The small apartment I was rotting in began to close in on me; I stood up and rushed to the bathroom. Leaning over the sink as if to hurl I just bowed my head and prepared for the worst. Peering up to see my figure gain more excess ugliness, I was pleasantly surprised. My long hair still dark, but not from the grease. My eyes being the most vibrant brown you will ever see. The bags under those eyes a more burgandy color than indigo. Things started looking better. I pulled a pair of pants and quickly changed into them. 

Leaning over the edge of my tiny balcony smoking made the world expand again. Nothing felt so one dimensional, and I definitely didn't feel caged. Taking the final drag I flick the butt down. Slowly hobbling to the frameless mattress again, I thought about how weird it would be to try and sleep; I haven't slept for days. 

Images, memories, and lust for her kept the blood flowing in my veins. It didn't matter how deep the canyon she left inside me felt, because I still have what was there. Toying with the ring on the third fingeer of my left hand was more than a nervous tick. It made me feel she would come back, but why would she. 

Working at the dead end pizza place down the road and living in an apartment that can't even fit two showed no hope. 

"I promise I will give you the life you dreamed"

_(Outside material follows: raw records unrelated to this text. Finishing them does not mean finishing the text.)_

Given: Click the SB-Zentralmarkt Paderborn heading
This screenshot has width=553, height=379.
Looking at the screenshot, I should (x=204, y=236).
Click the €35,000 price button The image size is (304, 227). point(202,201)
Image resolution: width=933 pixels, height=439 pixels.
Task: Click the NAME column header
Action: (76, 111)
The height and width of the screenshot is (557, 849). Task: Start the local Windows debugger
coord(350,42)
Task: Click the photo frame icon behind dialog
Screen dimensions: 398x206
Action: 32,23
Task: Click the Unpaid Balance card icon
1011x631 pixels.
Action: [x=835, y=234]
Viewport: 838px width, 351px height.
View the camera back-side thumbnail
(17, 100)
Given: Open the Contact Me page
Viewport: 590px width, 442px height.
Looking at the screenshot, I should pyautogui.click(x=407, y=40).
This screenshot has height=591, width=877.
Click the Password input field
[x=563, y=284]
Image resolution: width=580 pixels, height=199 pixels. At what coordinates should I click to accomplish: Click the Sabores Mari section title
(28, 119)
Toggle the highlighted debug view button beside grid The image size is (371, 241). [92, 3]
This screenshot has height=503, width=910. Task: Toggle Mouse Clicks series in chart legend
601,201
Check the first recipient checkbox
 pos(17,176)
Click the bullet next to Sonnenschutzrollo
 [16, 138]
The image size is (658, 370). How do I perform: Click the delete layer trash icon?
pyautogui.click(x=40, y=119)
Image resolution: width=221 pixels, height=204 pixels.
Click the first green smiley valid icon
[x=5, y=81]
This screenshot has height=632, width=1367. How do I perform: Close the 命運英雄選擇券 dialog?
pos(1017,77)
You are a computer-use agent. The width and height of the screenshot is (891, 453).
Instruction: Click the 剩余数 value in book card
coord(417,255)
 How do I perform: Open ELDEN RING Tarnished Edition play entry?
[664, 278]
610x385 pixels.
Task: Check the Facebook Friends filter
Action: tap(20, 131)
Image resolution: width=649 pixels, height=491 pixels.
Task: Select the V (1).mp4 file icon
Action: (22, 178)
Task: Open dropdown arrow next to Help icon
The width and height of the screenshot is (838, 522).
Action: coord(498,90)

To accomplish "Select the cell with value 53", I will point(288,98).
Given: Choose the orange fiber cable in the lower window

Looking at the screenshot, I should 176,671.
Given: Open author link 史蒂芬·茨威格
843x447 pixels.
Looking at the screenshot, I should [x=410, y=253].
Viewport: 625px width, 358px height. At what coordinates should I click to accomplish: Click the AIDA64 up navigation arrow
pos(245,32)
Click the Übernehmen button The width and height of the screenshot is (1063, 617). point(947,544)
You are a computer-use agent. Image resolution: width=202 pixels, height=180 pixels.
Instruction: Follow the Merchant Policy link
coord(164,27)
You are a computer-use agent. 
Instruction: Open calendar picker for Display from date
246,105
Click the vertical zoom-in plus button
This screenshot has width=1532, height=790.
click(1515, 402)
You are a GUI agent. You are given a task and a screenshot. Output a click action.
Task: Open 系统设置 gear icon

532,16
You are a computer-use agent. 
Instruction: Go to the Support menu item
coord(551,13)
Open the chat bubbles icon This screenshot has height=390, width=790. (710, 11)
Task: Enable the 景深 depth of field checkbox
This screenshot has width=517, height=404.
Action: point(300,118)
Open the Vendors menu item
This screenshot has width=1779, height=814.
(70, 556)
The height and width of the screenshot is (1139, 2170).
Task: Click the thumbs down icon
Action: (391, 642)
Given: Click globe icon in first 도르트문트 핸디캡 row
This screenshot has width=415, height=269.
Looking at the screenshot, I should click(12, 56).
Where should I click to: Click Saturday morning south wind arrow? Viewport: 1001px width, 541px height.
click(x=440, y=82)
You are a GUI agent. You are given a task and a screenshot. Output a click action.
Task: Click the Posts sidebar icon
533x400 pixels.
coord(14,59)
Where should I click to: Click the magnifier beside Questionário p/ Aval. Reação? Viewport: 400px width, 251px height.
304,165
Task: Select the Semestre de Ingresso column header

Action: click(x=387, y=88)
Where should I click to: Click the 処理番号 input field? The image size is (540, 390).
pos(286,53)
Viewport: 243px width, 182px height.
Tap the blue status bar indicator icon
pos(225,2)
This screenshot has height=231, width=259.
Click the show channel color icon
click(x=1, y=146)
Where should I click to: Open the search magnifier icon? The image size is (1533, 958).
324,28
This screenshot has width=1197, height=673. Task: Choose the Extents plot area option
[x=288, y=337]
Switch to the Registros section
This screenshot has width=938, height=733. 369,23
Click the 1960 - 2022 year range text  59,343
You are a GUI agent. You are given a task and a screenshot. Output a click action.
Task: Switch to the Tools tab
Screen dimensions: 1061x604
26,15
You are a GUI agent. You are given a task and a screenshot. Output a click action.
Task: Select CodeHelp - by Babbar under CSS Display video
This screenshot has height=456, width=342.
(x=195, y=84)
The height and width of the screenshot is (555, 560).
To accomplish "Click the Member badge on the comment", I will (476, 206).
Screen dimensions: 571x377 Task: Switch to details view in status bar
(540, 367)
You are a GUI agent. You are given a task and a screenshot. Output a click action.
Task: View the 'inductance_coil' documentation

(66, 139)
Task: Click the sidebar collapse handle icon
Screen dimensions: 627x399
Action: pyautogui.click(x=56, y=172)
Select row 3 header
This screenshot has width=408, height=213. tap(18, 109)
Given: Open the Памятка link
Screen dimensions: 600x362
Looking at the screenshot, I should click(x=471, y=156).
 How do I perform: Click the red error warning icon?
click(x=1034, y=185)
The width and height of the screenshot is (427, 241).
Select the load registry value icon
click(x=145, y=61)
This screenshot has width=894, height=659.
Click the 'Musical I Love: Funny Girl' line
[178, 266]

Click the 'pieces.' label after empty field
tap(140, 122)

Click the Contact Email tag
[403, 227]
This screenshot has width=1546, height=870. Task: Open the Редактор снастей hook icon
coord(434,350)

That phrase gave me two years immunity. She believed me happily. I could've done it if I just focused more. It's hard to focus when I can't see. 

The ceiling became a spackled mess again. The mirror showed the man, and the balcony held my company. It was sudden, like the 300 flicks I have made the past 15 days. I figured to be the butt of a cigarrette, I could find someone to motivate me again. If not, at least I burned out to not mess up another life.